尽管近年来有关CHD儿童神经发育的研究逐渐增多,但大多数研究样本量有限(10~300例),结果分散,难以形成整体性的认识。本研究通过Meta分析整合现有证据,显著提高了统计效能,增强了结果的稳健性和外部推广性。值得指出的是,虽然BSID量表和韦氏智力量表是国际公认的神经发育评估工具,但部分研究在具体应用中未对语言、运动等不同功能维度进行细化区分,这可能影响结果的精确性与可比性。
本研究的亚组分析进一步揭示了神经发育结局中异质性的潜在来源。结果显示,地理区域可能是LCS、MCS和FIQ的异质性来源,而研究质量评分和CHD亚型则可能是VIQ的异质性来源。地理区域差异可能与医疗资源可及性、社会经济水平以及语言与文化背景相关,这些因素均可能通过教育环境和康复服务的差异间接影响神经发育结局。研究质量评分的作用则提示方法学设计、样本选择及评估工具的差异会对效应估计产生重要影响,强调了未来研究在设计和报告方面需要更高的规范性。本Meta分析显示,发绀型CHD(
Hedges's g=-2.33)对VIQ的负面影响显著大于非发绀型CHD(
Hedges's g=-0.86),提示发绀型CHD所导致的生理性缺氧可能对大脑中负责言语和抽象思维的特定功能区域造成了更严重的损害。这与Feldmann等
[50]的研究结果一致。这种差异可能源于复杂CHD导致的脑部低灌注与慢性缺氧
[51],以及更复杂的手术与术后恢复过程
[52]。既往Karsdorp等
[53]指出,重度CHD儿童PIQ受损更为显著,而本研究中VIQ受损尤为突出,或因所纳入的发绀型CHD病例以法洛四联症为主。法洛四联症患儿因术前长期低氧血症和术后循环动力学改变,更易出现语言功能的持续性损害。Ma等
[40]亦发现,法洛四联症术后皮质厚度减少与VIQ下降相关,为这一推测提供了神经影像学证据。
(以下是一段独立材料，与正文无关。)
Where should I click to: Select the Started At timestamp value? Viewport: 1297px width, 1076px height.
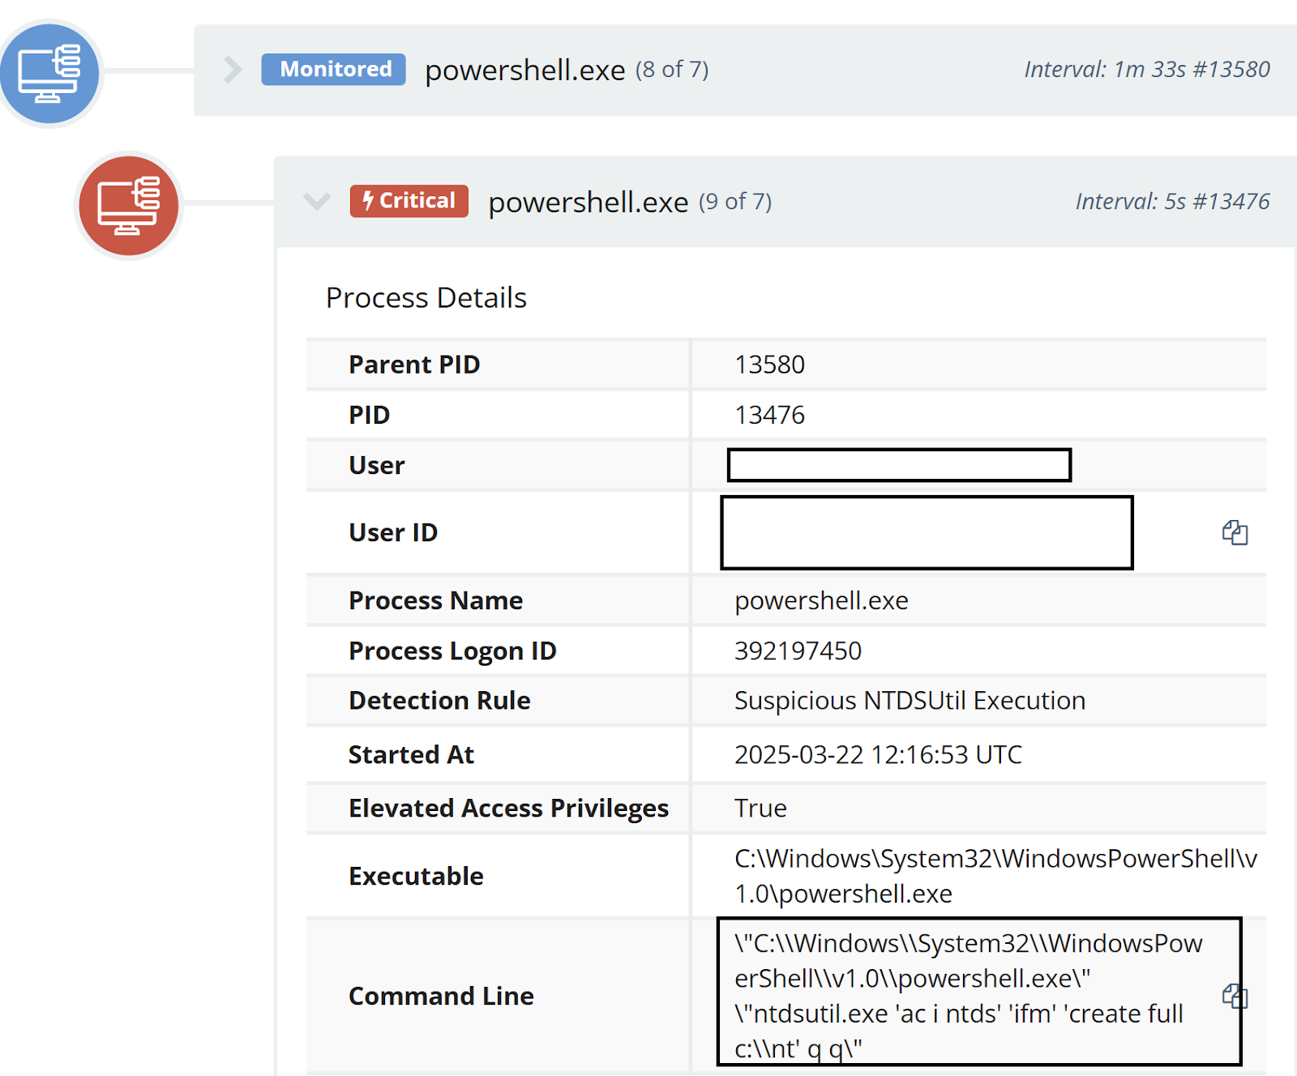tap(877, 754)
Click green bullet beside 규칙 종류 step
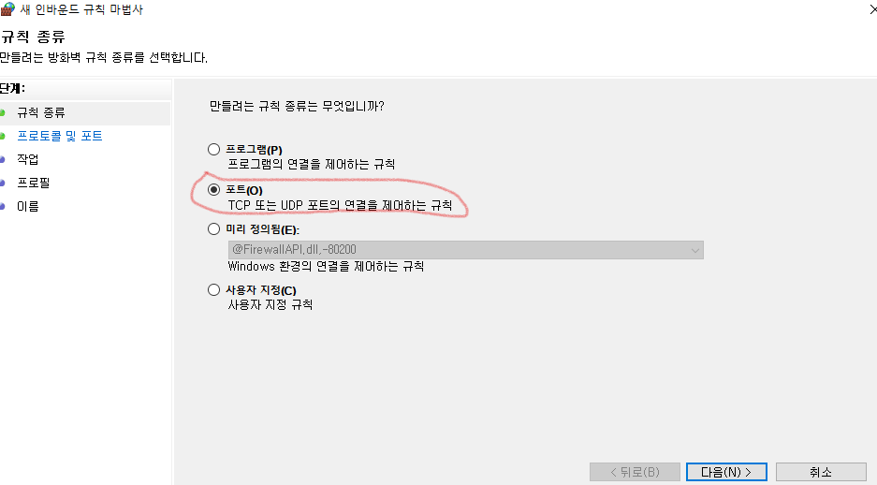This screenshot has height=485, width=877. click(2, 113)
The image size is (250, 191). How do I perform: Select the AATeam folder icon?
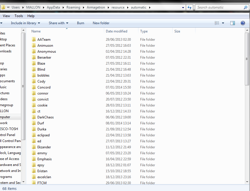[x=34, y=40]
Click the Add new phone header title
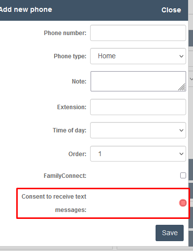Viewport: 193px width, 251px height. click(26, 10)
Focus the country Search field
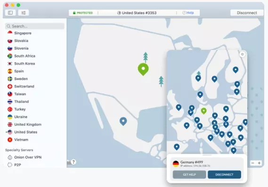268x187 pixels. coord(35,26)
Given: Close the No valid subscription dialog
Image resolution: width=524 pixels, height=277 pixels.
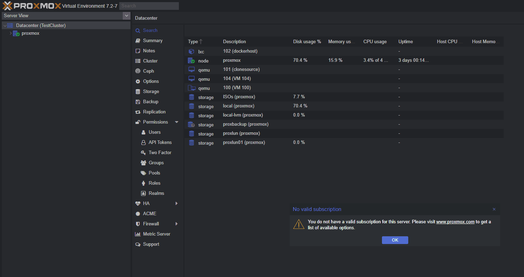Looking at the screenshot, I should click(494, 209).
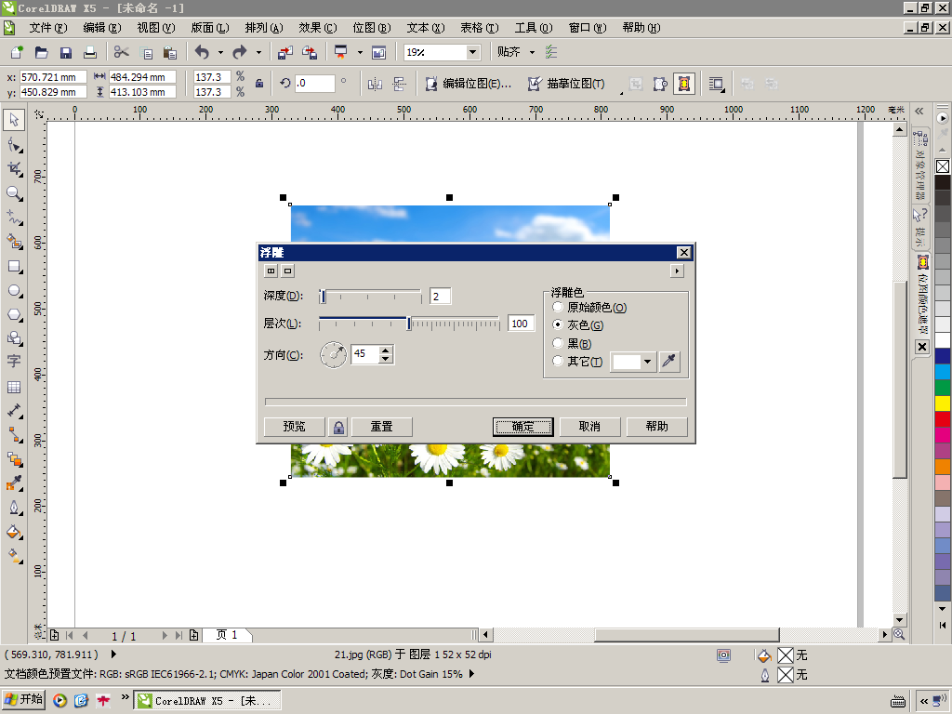Image resolution: width=952 pixels, height=714 pixels.
Task: Click the Undo arrow icon
Action: (x=202, y=53)
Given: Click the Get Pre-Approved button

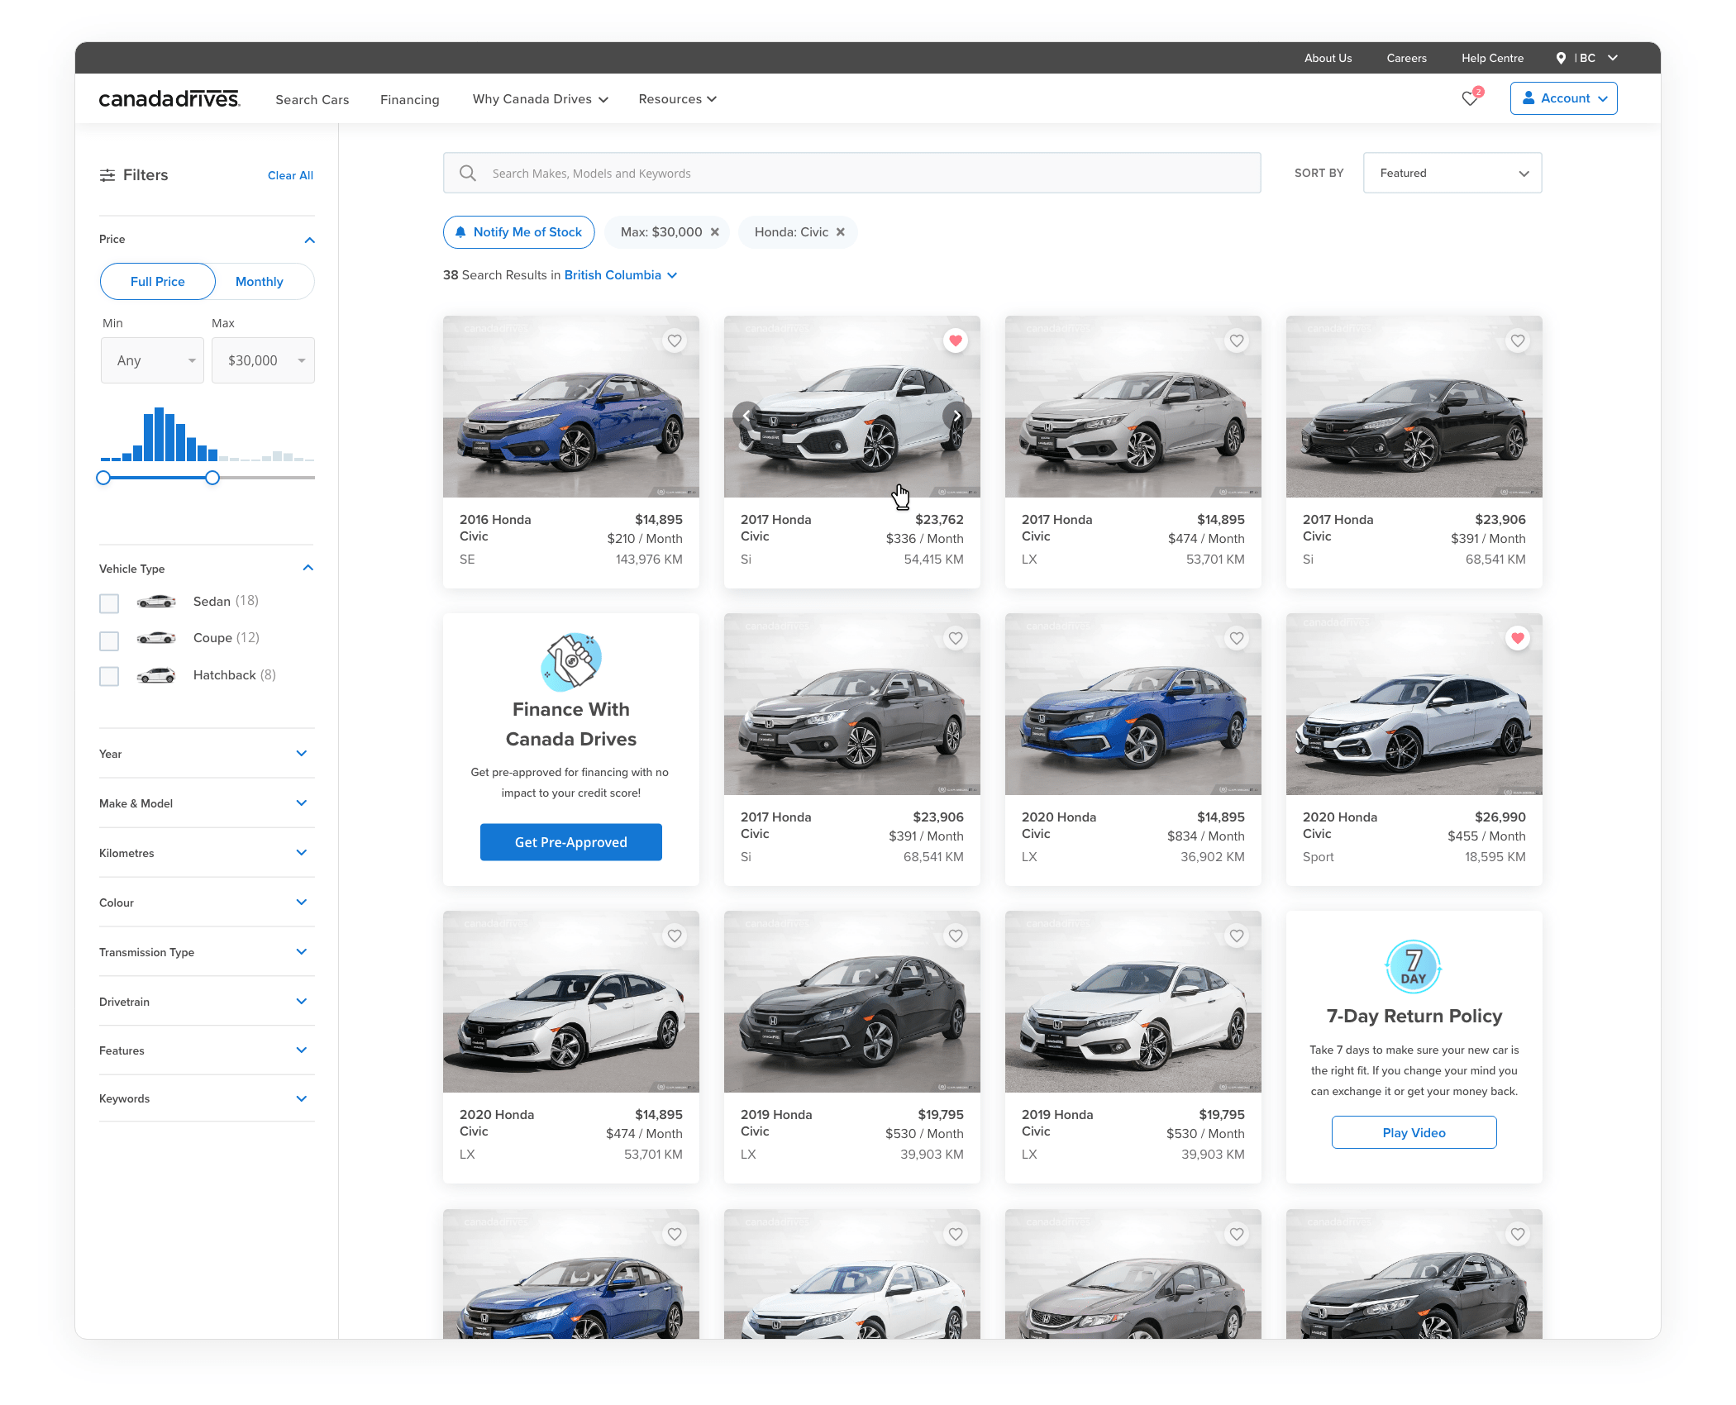Looking at the screenshot, I should [x=571, y=842].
目前,国内外BSID量表用于评估CHD婴幼儿神经发育的Meta分析仅有4项
[54-57],且存在局限性:(1)多数研究未设健康对照组,仅与标准均值比较,可能高估或低估CHD的影响;(2)研究范围受限,部分研究仅关注单一维度,如Sprong等
[55]仅评估重度CHD患儿的运动发育,而Snookes等
[57]仅分析术后CHD儿童的认知和运动发育情况;(3)CHD亚型覆盖不全面:Huisenga等
[56]仅分析复杂型CHD,Turner等
[54]和Sprong等
[55]则仅关注危重型CHD。此外,Huisenga等
[56]的研究主要基于欧洲和北美的数据,而本研究则纳入了亚洲的研究,扩展了地域代表性。关于韦氏智力量表,Feldmann等
[50]仅探讨了总的智力水平;Karsdorp等
[53]对中国研究的覆盖有限;Mills等
[58]则聚焦青少年CHD患者。本研究的优势在于同时整合BSID量表和韦氏智力量表,并纳入健康对照儿童进行直接比较,从而更准确地评估CHD对神经发育的影响。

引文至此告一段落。